Things You Can do Using Kangas Library in Data Science

In-depth Analysis of Kangas Library using Python

Published in

Heartbeat

7 min readFeb 13, 2023

Working with large datasets has always been a challenge for data developers, and it remains so in the current data industry. One of the main issues developers face is how to efficiently handle and process massive volumes of multimedia data, such as images. However, technological advances have led to the development of specialized software, such as Kangas, that is designed to handle these large datasets easily.

Kangas, developed by the team at Comet, is an open source tool that allows data developers to load, sort, group, and visualize millions of images at once without the risk of crashing their notebooks. Data developers no longer have to worry about the limitations of working with large datasets and can focus on analyzing and interpreting the data.

In this article, I will provide a detailed overview of Kangas, including information on how to install it and its advantages over other Python libraries. I will also delve into the features and capabilities of Kangas, giving readers a better understanding of how it can help them work with large datasets more efficiently and effectively.

What is Comet?

Comet is an MLOps platform that offers a suite of tools for machine-learning experimentation and data analysis. It is designed to make it easy to track and monitor experiments and conduct exploratory data analysis (EDA) using popular Python visualization frameworks. The integration of these frameworks allows Comet users to quickly and easily gain insights from their data, making it an essential tool for data scientists and machine-learning engineers.

Introducing Kangas

A powerful software application for working with large amounts of multimedia data.
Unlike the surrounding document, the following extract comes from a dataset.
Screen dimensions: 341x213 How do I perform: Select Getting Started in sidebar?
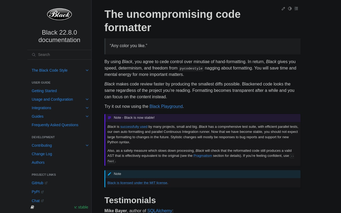point(44,91)
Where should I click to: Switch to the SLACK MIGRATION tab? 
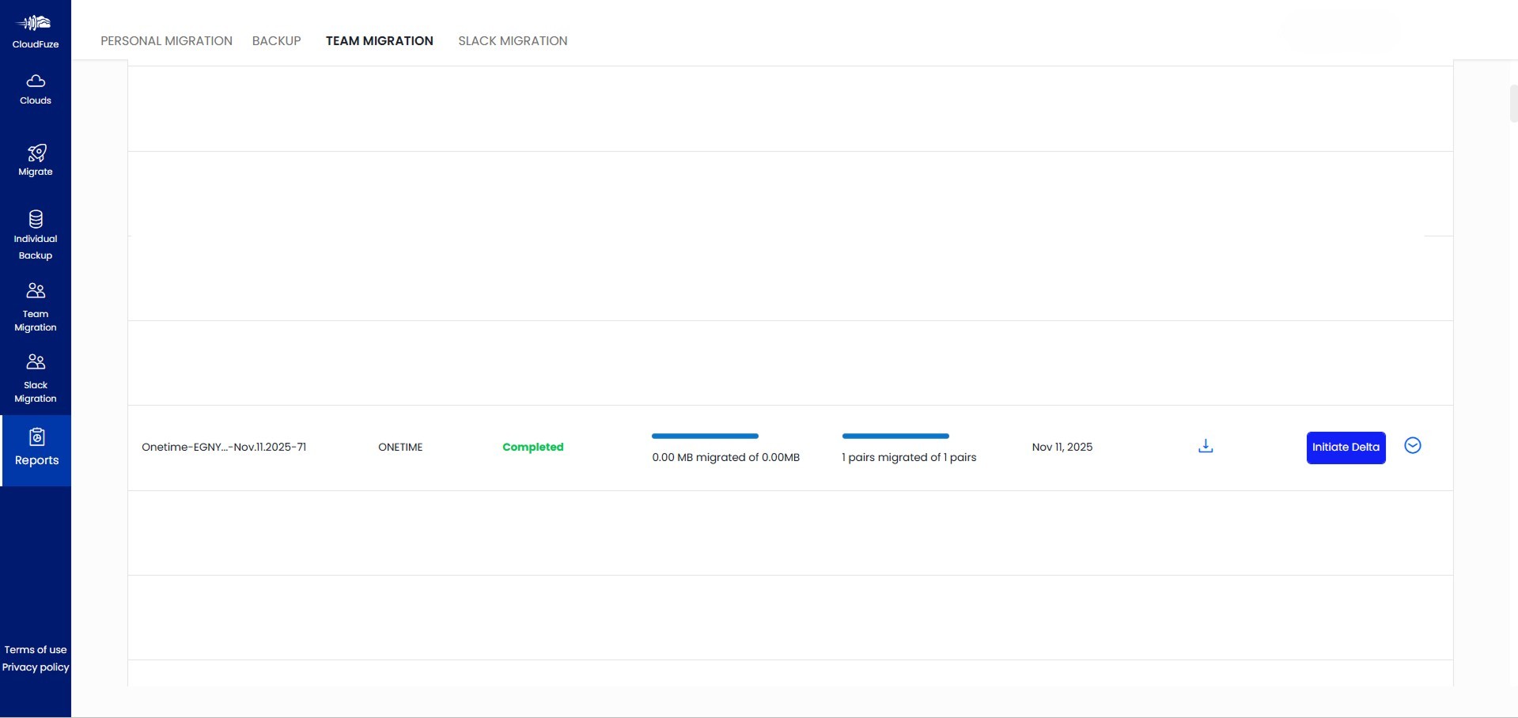tap(513, 40)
Developed by Comet engineers, Kangas is designed to make it easy for data developers to discover, analyze and display massive datasets. Its simple Python API allows for logging large data tables, and its intuitive visual interface allows for executing complex queries on your information.

One of the critical features of Kangas is its web-based UI, which is designed to facilitate easy visualization. It can quickly render visualizations while executing various queries, such as filtering, sorting, grouping, and reordering columns, using server-side rendering (React Server Components). This allows for a seamless and efficient user experience, making it easy to work with large datasets.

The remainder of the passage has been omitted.